> **Task objective**:
Rewrite the records from the line with "Open language settings globe icon" through the line with "(x=43, y=185)", both included, as a numbered list, leaving out any blank lines.

(Element and text position data)
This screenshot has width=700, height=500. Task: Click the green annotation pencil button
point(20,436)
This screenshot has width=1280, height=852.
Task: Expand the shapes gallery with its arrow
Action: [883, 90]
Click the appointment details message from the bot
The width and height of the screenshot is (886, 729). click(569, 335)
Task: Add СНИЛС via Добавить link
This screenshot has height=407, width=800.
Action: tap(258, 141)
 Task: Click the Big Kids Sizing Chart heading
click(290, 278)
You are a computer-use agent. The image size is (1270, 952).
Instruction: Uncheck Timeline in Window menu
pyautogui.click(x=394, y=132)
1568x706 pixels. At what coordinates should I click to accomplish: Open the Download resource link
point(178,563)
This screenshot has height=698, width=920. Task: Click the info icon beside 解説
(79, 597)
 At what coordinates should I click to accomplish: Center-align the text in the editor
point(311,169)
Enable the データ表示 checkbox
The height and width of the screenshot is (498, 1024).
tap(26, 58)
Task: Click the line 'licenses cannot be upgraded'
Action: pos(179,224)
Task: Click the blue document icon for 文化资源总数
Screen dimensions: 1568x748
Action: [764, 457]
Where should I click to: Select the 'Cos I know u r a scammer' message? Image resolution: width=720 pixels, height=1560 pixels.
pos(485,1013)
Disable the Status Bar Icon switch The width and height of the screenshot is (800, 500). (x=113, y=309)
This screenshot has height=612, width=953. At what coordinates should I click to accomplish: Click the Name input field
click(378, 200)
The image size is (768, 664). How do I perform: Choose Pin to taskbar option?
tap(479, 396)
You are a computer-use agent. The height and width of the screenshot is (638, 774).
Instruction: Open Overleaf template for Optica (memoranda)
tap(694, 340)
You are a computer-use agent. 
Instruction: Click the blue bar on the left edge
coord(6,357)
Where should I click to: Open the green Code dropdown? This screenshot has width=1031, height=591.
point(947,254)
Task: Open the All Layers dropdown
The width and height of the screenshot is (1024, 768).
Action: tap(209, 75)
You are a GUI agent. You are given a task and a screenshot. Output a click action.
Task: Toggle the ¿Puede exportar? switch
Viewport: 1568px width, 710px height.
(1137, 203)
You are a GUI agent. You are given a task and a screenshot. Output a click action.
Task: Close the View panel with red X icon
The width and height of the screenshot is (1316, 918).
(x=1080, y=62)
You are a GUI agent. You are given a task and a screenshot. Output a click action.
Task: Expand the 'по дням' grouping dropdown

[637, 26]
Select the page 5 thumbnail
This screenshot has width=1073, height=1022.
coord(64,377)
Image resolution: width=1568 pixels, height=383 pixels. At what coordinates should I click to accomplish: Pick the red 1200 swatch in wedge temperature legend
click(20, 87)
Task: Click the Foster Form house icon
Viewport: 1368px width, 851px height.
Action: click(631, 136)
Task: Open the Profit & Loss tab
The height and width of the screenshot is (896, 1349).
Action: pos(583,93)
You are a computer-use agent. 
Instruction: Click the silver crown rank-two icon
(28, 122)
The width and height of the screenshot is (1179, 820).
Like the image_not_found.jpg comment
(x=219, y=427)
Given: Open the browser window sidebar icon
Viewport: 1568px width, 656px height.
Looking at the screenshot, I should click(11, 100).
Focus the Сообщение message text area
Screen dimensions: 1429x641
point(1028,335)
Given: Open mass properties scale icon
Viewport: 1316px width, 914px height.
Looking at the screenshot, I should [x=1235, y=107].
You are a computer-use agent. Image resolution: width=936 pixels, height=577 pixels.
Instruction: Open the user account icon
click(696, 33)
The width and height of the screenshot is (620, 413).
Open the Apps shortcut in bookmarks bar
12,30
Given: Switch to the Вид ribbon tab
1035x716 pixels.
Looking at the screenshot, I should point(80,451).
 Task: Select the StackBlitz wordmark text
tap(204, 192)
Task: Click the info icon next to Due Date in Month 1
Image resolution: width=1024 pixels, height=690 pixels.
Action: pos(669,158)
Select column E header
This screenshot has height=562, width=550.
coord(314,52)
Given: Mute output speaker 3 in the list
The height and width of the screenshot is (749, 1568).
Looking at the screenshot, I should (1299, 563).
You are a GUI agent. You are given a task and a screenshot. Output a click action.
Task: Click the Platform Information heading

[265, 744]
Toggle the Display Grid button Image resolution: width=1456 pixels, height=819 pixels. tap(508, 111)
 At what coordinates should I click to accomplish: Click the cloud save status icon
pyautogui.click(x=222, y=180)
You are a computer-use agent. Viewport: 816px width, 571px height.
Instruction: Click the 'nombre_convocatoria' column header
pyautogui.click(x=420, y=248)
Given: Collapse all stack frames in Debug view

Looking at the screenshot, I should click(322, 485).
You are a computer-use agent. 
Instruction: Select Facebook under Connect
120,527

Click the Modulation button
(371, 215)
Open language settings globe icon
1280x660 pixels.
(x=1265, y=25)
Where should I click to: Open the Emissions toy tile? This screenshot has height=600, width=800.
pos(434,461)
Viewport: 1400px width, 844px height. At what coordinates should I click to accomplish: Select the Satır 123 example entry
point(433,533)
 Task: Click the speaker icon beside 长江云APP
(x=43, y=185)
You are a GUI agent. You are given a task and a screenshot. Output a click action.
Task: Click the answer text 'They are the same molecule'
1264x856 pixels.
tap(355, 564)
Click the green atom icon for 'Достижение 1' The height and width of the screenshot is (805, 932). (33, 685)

> **Response**:
1. Open language settings globe icon
2. 1280x660 pixels.
3. (x=1265, y=25)
4. Where should I click to: Open the Emissions toy tile? This screenshot has height=600, width=800.
5. pos(434,461)
6. Viewport: 1400px width, 844px height. At what coordinates should I click to accomplish: Select the Satır 123 example entry
7. point(433,533)
8.  Task: Click the speaker icon beside 长江云APP
9. (x=43, y=185)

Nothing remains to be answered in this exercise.